Selected excerpt
Personal information
- Full name: Guðmundur Sigurjónsson Hofdal
- Nickname: Gordon
- Nationality: Icelandic
- Born: Guðmundur Sigurjónsson 15 April 1883 Litlaströnd, Norður-Þingeyjarsýsla, Iceland
- Died: 14 January 1967 (aged 83) Reykjavík, Iceland
- Allegiance: Canada
- Branch: 27th Battalion, CEF
- Service years: 1916–1919
- Rank: Sergeant
- Conflicts: World War I

Sport
- Sport: Glíma Ice hockey

= Guðmundur Sigurjónsson Hofdal =

Icelandic athlete and trainer

Guðmundur "Gordon" Sigurjónsson Hofdal (15 April 1883 – 14 January 1967) was an Icelandic athlete and trainer. A well known wrestler in his home country, he was part of a group of Icelanders that showcased Glíma at the 1908 Summer Olympics. He was later a coach for the Canadian Winnipeg Falcons that won the first ever gold medal in Ice hockey at the 1920 Summer Olympics.

==Early life==
Guðmundur was born in Litluströnd at Mývatn on 15 April 1883 to Friðfinna Davíðsdóttir and Sigurjón Guðmundsson. He was the second youngest of 10 children. After being raised in poverty, he moved to Reykjavík in 1905, at the age of 22. There he started training Glíma, an Icelandic wrestle, which he quickly mastered. On 2 August 1907, he participated in the Konungsglíman (English: The King's wrestle) at Þingvellir, a Glíma competition in the honor of King Frederik VIII of Denmark's visit to Iceland. He was one of seven Icelanders who showcased Glíma at the 1908 Summer Olympics.

==Move to Canada==
After studying sports training and therapy in England, Guðmundur moved to Winnipeg in Canada in 1914 where he learned Greco-Roman wrestling and Ice hockey. He served in the Canadian military from 1916 to 1919, becoming a sergeant in the 27th Battalion of the Canadian Expeditionary Force during the First World War. In 1920, he was the trainer of the Winnipeg Falcons when it won the gold medal in ice hockey for Canada at the 1920 Summer Olympics.

==Return to Iceland and prison sentence==
Guðmundur returned to Iceland in 1920 and became a well known trainer in Glíma and track&field. He was a member of the Independent Order of Good Templars and a staunch believer in abstinence from alcohol and drugs. In January 1924, Guðmundur was charged to the police by a man named Steindór Sigurðsson, for ill treatment of patients in Litli-Kleppur, a psychiatric hospital where Guðmundur worked, and for trying to entice him into having sexual intercourse with him, a violation of the Icelandic sodomy law at the time. Steindór later withdrew the charges, claiming that bootleggers had paid him to implicate Guðmundur to those crimes as he was hurting their business. Nonetheless, the police investigation continued and trial started on 28 February the same year with 14 witnesses called. Guðmundur was acquitted of ill treatment of patients but was sentenced to eight months in prison for having sexual relations with another man. He served three months of the sentence before being set free. He was the only person to have served a prison sentence for violating the Icelandic sodomy law.

In 1930, Guðmundur started working in the sports movement again. In 1942 he started training Glíma at Íþróttafélag Reykjavíkur and in 1948, he was part of the training staff that followed the Icelandic Olympic athletes that competed at the 1948 summer Olympics.

==Death==
Guðmundur died on 14 January 1967, at the age of 83. He was buried 5 months later, on 14 June, at his family plot close to Mývatn.

Dataset content
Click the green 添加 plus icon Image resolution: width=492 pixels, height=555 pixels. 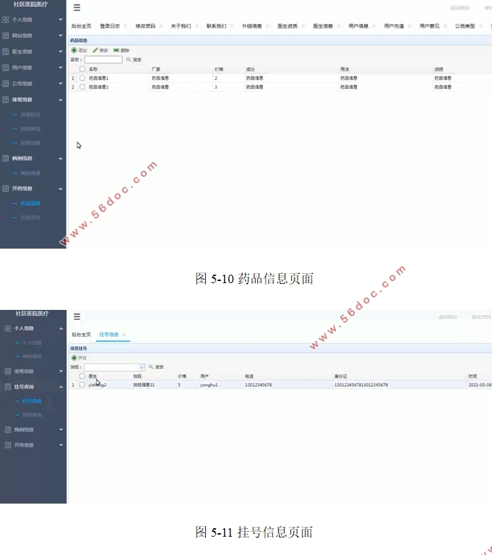pyautogui.click(x=74, y=51)
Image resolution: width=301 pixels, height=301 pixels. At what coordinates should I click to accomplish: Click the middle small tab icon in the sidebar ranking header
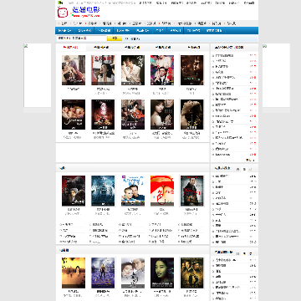[x=244, y=169]

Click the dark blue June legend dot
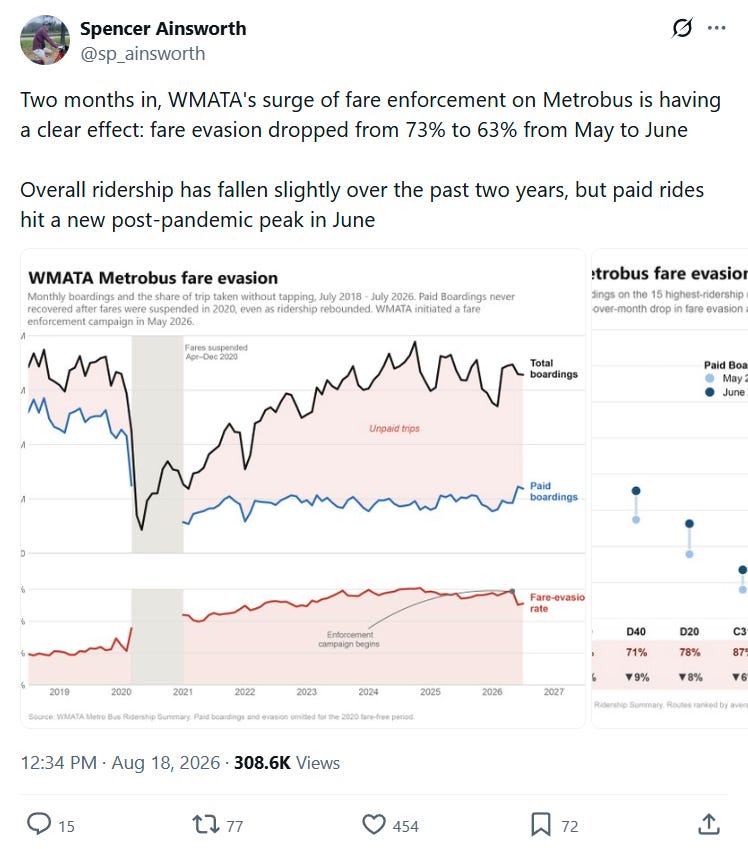tap(710, 392)
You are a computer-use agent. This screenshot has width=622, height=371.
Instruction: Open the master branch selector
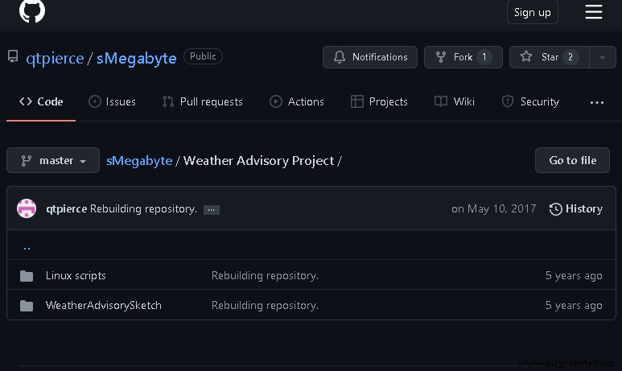pos(53,160)
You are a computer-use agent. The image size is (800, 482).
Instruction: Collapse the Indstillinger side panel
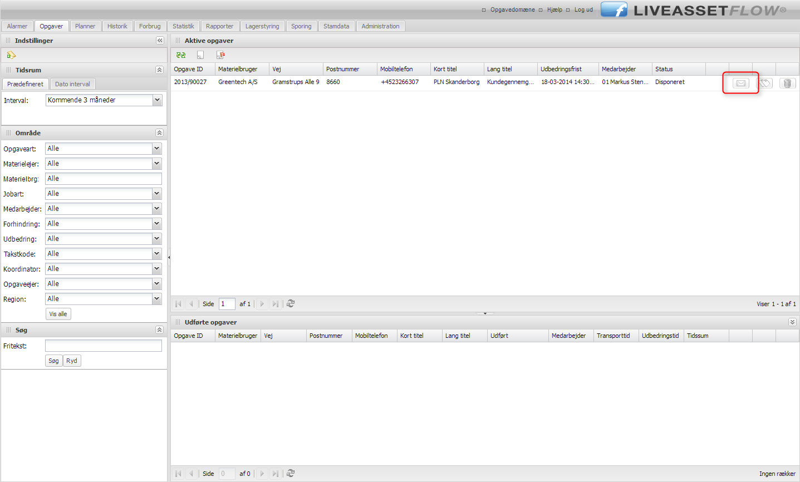pos(160,41)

Work order
Answer these questions from the text about Guðmundur Sigurjónsson Hofdal:
(a) In what year did he move to Reykjavík?
(b) What rank did he reach in the 27th Battalion of the Canadian Expeditionary Force?
(c) How many months of his eight-month prison sentence did he serve?
Rely only on the text about Guðmundur Sigurjónsson Hofdal for what comes next.

Written answer
(a) 1905
(b) Sergeant
(c) Three months